Entries for locating text and elements
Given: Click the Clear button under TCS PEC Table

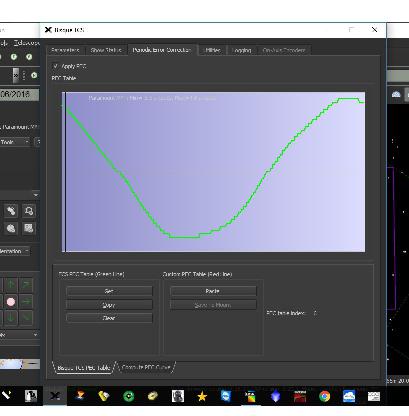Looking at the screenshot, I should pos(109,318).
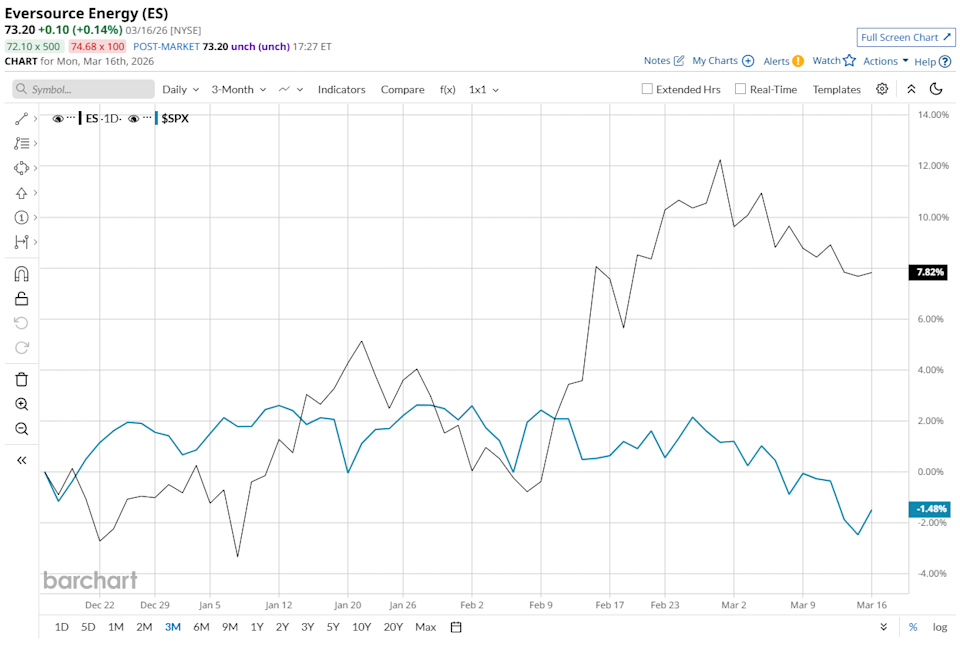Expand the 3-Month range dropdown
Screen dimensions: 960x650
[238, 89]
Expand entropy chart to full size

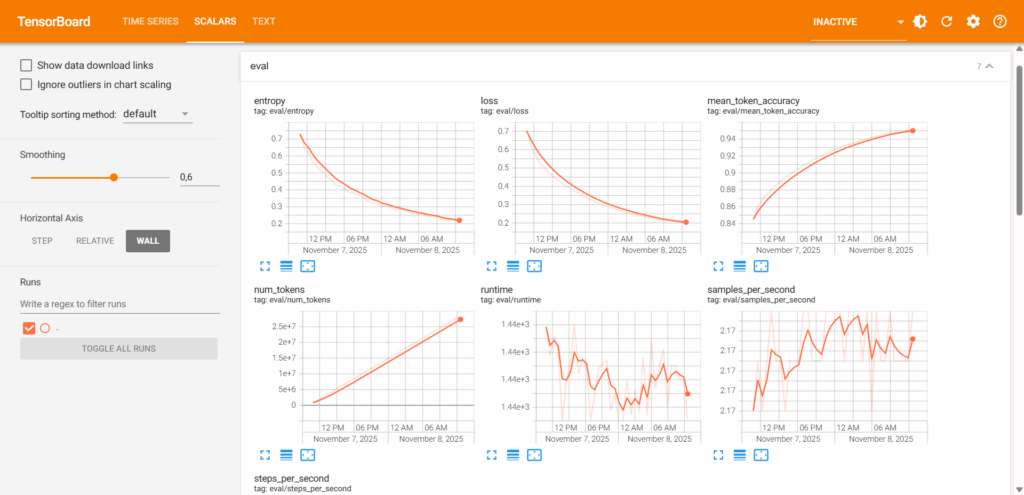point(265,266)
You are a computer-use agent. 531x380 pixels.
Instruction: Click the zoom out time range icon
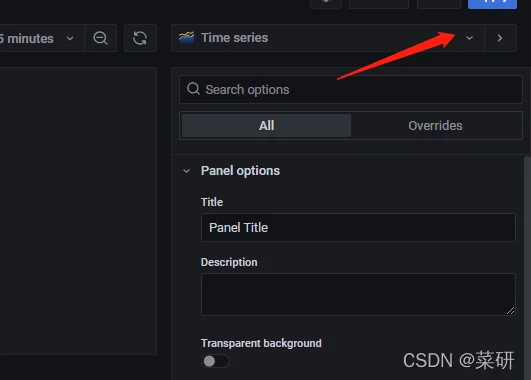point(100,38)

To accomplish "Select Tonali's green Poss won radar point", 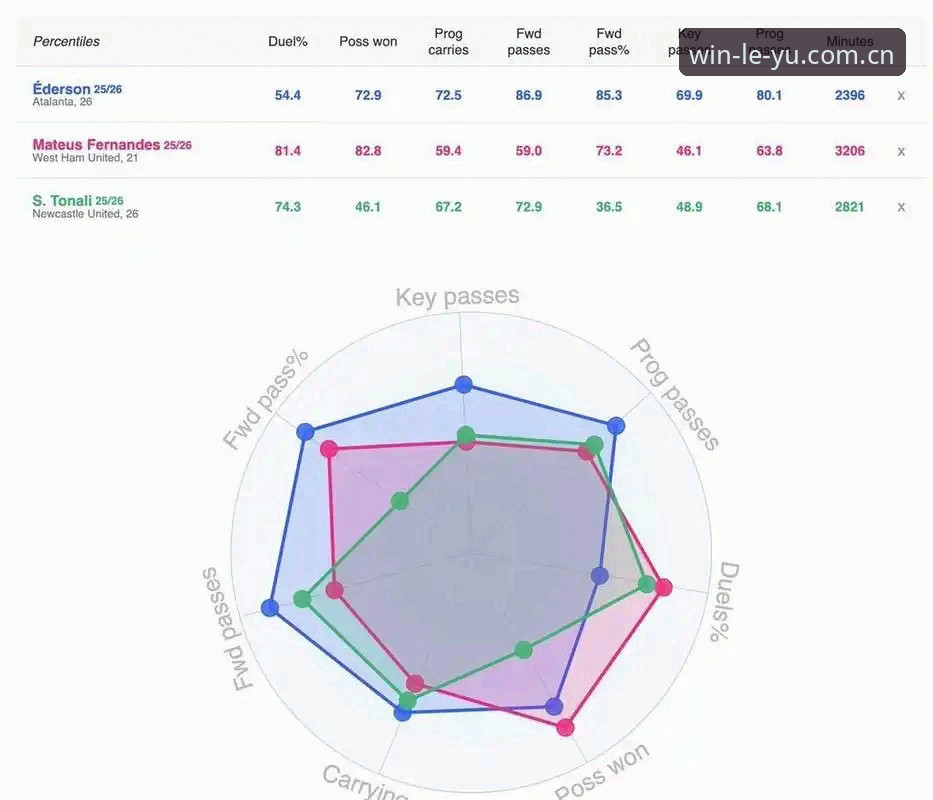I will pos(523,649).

---

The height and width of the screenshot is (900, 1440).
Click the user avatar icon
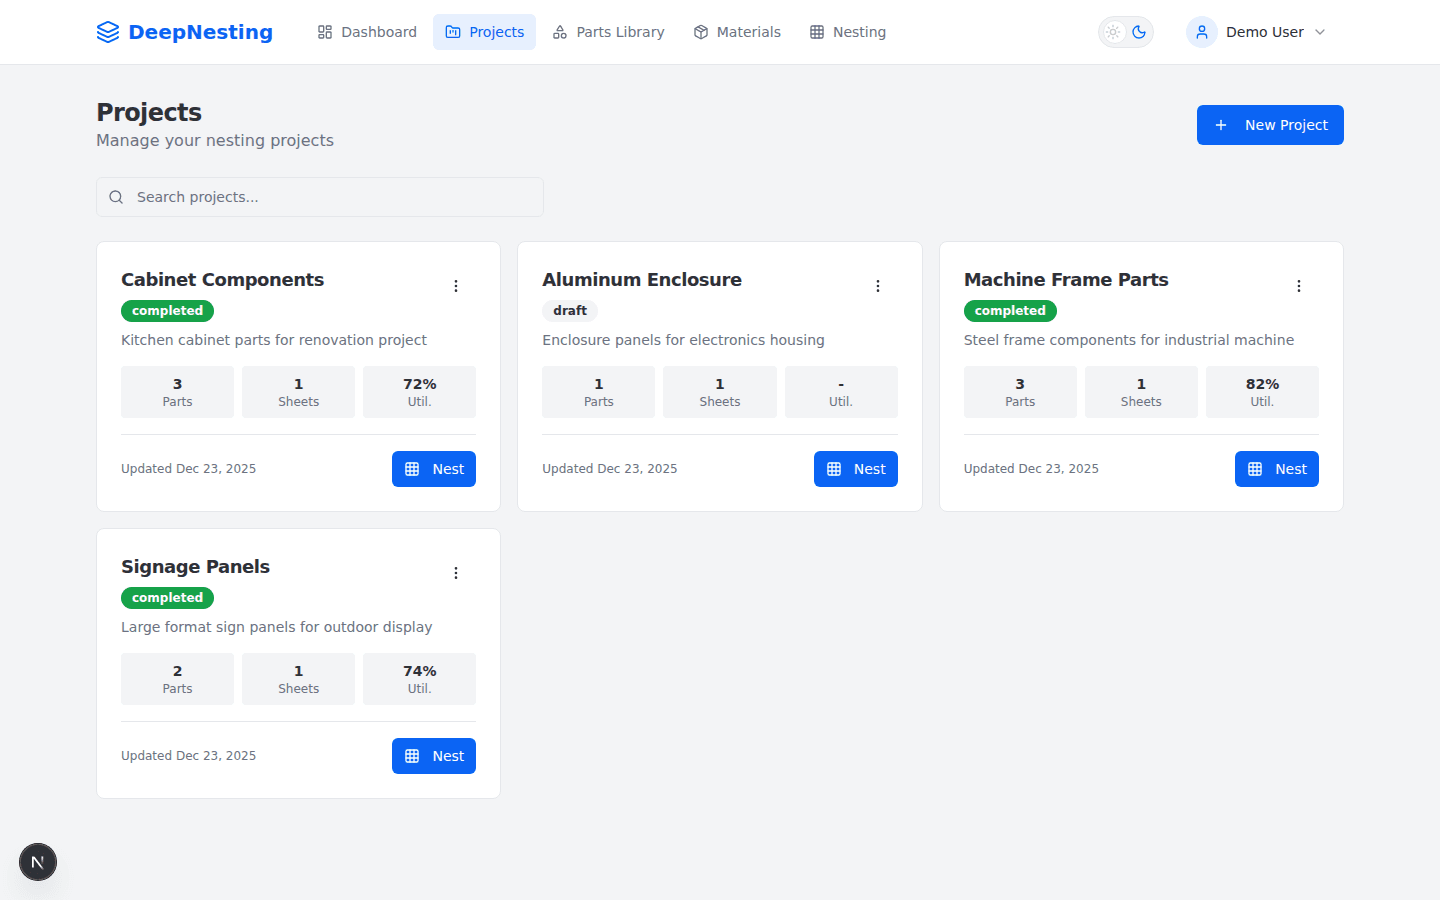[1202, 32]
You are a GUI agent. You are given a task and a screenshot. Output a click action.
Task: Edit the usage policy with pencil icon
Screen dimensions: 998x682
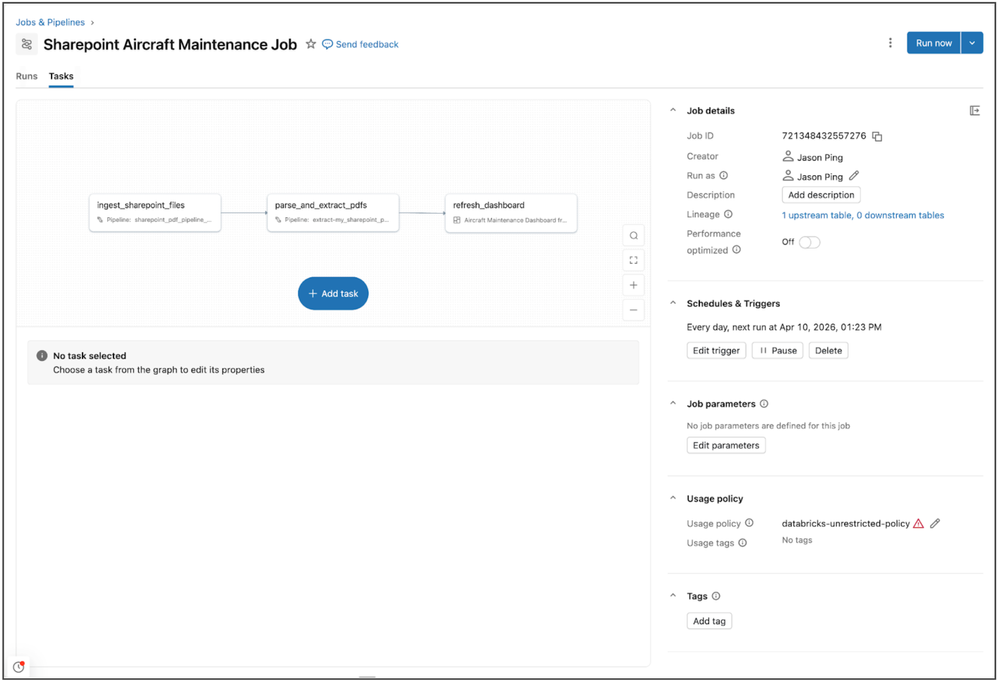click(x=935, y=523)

• Goal of the exercise
Lay out the records from the line containing "The height and" through the line containing "click(x=935, y=523)", both included, as a JSON list of strings with one string per line and blank lines omitted. Leave the pictures out of the answer.

• Result of the task
[
  "The height and width of the screenshot is (900, 1440).",
  "Click the user avatar icon",
  "[1202, 32]",
  "You are a GUI agent. You are given a task and a screenshot. Output a click action.",
  "Task: Edit the usage policy with pencil icon",
  "Screen dimensions: 998x682",
  "click(x=935, y=523)"
]